TEXT EXCERPT
Birthday White Plume Mountain

I turned 33 yesterday. As a treat for myself (and possibly my friends), I took them through part of the original 1E White Plume Mountain today, instead of the RPGA (3.5E) game we often play on Friday afternoons.

Beware! This thread contains spoilers for White Plume Mountain! Read on at your own risk!

I wasn't sure how many people were going to turn up - there was the possibilty of eight people - so, I created 8 Pre-gens. I used a mixture of 1e and 3e terminology: AC and attack bonuses were given in 3E format; all else in 1e format. PCs were created using the appendix in the 1E DMG "Creating a party on the spur of the moment" to assign magic items.

Here's a few of the PCs:

Halfling F6/T6; S12, I9, W7, D17, C13, Ch13; AC 18; hp 28
+1 shortsword: +6 (1d6+1)
Shortbow: #AT 2; +7 (1d6)

Half-Elf C5/MU6; S11, I12, W17, D11, C9, Ch11; AC 22; hp 24
Mace: +2 (1d6+1)

Human C7; S12, I9, W16, D8, C11, Ch12; AC 18; hp 33
+1 Mace: +5 (1d6+2)

Human R6; S18/06; I13, W15, D9, C16, Ch15; AC 18, hp 49
+1 longsword: +7 (1d8+4)
+1 longbow: #AT 2; +6 (1d6+1)

The other PCs: A Dwarf F7; Elf F6/MU6; Human F7; Human MU7 (The players took those with them).

Little else was on the character sheets. This was AD&D with no supplements: just the three core books. I flirted with using the 3.5e spells, but soon enough we were using 1e descriptions for all. The unfamiliarity of the players with the older spells would soon cause trouble!

Five players turned up, they took five of the PCs. (F/T, F/MU, MU, R, C/MU). We were away!

You may be asking why I used (a) White Plume Mountain and (b) why AD&D when I like 3e so much?

TASK SET
1) In the White Plume Mountain post, how many pre-generated characters did the writer create?
2) From the White Plume Mountain post, return everything from "I turned 33" down to "your own risk!".
The material that follows this text is not needed.

INFORMATION SHOWN
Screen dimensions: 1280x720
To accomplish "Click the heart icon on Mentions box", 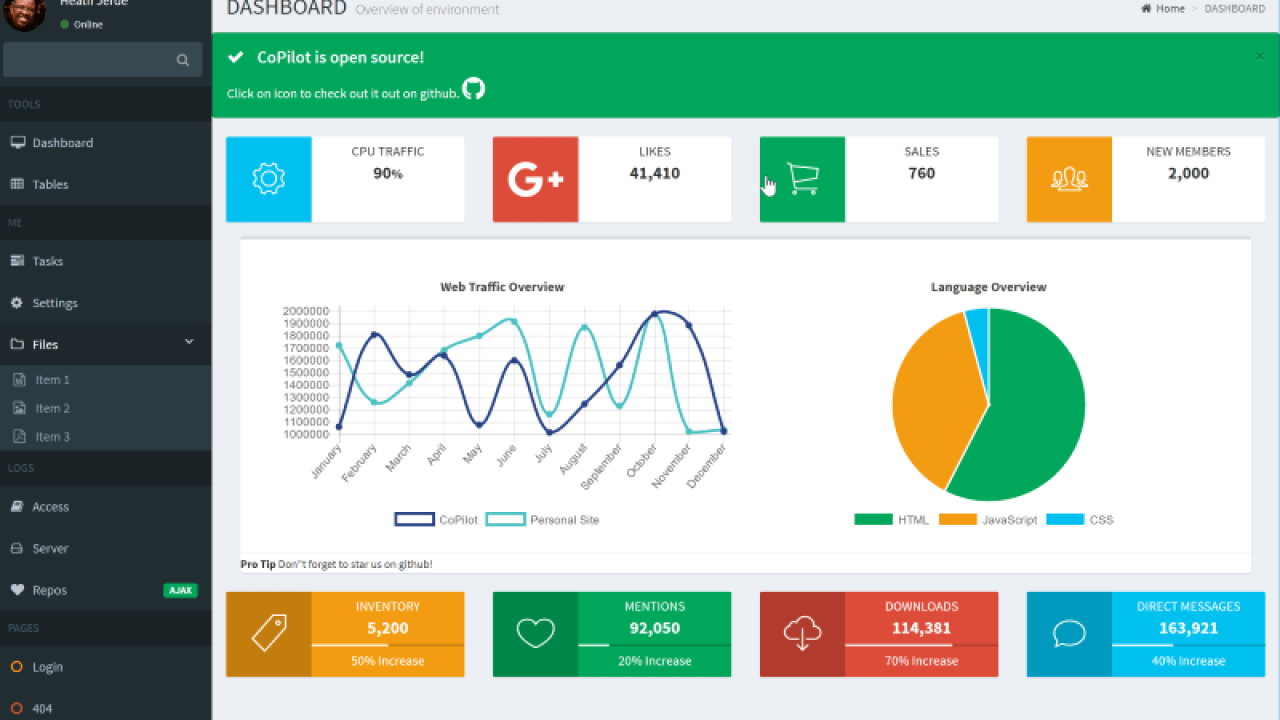I will pyautogui.click(x=535, y=634).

RESULTS OF THE EXERCISE
1) Eight.

2)
I turned 33 yesterday. As a treat for myself (and possibly my friends), I took them through part of the original 1E White Plume Mountain today, instead of the RPGA (3.5E) game we often play on Friday afternoons.

Beware! This thread contains spoilers for White Plume Mountain! Read on at your own risk!